What is your strength and what is one key advice that you would give to a volunteer manager?

Remember that you are Supervisor and that means you must delegate the items you want to achieve and your volunteers will do the work to achieve the outcome. If you know how to lead with strong communication skills, job descriptions, frequent contact, and saying thank you, everything they do will fall in place.

Who have been your mentors in this field?

I mentioned earlier that my mother involved me in so many things. She is my #1 mentor. My second mentor was a Director of a Museum who took me under his wing and taught me how to present and work with boards and donors. Both have passed away.

Volunteer Manager

How do you define a volunteer manager?

“A jack of all trades”. This is the best way I would define it. The amount of talents you must possess is a very long list. One of the top is being a excellent communicator. Both is writing and orally. Also, having leadership skills. Being a good listener. Knowing when to stop talking and just listen. Know how to manage and supervise people. To be a person that is caring and resourceful. Being able to track and complete paperwork that is needed to perform the administrative tasks. There are many more.

What are some “other duties as assigned” that came with your position?

I work a lot with our Account Liaisons with PR and Special Events which I enjoy. A large part of my position is identifying and recognizing our veteran patients. Training volunteers to write their life story which entails what war they were in and how it effected their life. I have created a veteran program called “Hospice for Heroes” which is an event that is performed at bedside with the veteran patient and their family including a few staff members as well.

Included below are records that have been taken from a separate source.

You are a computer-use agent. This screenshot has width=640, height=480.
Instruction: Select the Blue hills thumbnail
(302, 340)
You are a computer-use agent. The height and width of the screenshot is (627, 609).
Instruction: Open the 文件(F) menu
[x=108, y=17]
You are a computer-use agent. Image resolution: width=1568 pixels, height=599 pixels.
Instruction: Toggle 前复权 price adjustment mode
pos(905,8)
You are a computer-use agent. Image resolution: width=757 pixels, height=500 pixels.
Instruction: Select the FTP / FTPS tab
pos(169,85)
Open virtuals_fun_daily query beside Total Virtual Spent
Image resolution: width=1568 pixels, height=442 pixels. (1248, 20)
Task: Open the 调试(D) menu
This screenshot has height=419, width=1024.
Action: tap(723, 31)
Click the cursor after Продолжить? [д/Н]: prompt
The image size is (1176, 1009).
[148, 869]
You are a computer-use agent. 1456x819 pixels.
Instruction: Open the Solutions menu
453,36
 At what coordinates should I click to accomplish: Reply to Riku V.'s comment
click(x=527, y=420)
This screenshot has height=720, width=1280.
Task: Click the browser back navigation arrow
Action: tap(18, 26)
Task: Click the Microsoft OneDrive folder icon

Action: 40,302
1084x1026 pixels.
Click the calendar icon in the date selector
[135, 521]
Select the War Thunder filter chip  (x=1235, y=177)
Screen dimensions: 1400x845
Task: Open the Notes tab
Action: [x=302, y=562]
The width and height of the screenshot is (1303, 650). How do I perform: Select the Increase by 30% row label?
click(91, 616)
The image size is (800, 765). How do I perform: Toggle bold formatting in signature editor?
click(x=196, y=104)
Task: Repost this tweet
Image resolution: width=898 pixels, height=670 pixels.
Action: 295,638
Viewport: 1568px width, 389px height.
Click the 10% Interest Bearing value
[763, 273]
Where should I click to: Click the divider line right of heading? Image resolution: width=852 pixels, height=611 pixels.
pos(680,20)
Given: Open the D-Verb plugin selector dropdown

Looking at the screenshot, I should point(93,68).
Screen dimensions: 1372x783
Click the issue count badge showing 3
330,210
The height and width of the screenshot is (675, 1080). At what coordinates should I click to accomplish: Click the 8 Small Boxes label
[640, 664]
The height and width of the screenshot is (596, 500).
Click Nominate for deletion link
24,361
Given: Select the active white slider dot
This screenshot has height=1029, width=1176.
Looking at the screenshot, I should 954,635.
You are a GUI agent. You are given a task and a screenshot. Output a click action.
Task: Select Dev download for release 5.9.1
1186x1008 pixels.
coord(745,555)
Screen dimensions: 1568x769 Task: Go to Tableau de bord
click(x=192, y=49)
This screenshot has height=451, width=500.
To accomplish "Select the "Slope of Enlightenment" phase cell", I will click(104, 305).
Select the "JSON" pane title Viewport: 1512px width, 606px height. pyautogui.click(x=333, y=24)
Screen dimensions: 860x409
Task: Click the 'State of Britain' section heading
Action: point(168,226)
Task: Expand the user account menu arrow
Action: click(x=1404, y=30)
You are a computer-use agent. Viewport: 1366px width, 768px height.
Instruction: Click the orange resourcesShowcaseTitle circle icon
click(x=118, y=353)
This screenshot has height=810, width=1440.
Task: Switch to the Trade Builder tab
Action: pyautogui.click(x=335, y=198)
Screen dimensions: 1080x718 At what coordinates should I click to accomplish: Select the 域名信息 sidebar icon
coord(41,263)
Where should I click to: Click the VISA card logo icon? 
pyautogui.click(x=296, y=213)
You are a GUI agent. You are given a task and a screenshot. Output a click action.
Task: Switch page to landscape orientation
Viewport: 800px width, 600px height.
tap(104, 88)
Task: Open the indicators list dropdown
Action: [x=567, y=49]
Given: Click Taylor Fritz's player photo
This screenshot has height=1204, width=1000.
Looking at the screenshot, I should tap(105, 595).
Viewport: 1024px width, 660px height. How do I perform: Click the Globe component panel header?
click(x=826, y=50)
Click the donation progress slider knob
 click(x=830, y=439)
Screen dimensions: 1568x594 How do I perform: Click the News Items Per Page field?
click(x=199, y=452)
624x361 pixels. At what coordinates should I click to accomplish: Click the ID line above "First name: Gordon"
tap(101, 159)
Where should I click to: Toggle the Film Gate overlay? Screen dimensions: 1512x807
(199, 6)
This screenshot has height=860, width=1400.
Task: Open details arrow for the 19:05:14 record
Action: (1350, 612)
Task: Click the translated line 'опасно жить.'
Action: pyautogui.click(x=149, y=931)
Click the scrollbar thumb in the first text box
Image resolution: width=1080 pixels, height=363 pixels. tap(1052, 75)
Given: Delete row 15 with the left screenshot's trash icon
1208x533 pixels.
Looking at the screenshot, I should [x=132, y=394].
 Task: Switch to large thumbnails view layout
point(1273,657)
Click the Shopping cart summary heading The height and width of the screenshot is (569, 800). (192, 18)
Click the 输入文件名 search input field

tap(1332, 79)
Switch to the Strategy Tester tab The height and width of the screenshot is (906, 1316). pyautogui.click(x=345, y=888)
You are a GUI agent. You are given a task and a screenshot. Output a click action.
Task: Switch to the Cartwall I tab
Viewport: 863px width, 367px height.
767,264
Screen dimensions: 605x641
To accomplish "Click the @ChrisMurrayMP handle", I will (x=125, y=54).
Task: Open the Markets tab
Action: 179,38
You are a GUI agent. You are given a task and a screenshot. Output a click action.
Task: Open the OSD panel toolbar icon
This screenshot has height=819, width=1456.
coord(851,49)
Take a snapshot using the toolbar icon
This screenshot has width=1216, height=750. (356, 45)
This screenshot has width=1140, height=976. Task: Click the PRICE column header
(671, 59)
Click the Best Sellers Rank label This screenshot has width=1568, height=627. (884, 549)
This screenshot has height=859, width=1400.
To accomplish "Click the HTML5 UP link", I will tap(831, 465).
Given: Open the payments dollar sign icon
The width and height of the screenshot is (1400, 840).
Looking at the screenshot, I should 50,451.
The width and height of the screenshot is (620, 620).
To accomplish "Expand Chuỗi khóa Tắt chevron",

Describe a memorable moment with volunteers.

When I observe a volunteer that is totally enlightened after working with hospice patient. One in particular said to me “I never knew that I would receive more than I feel I gave to my patient.” Watching volunteers grow and share with me what their patient meant to them makes me feel that I have done my job right and guiding them to discover new feelings about the end of life is very rewarding.

How do you recharge or practice self-care after a long day of work?

If I feel I am stressed I leave the office and take a walk on the river bed which I am thankful for as it’s behind our office. I usually take a 15 or 20 minute walk break. I do breathing exercises as I walk, imagining that I am taking in new breath and exhaling the stress out.

When I go home after a stressful day I focus on seeing my two dogs whom I adore. They are so happy and jump all over when I come home. They wait by the door wiggling and making noises. Best therapy ever.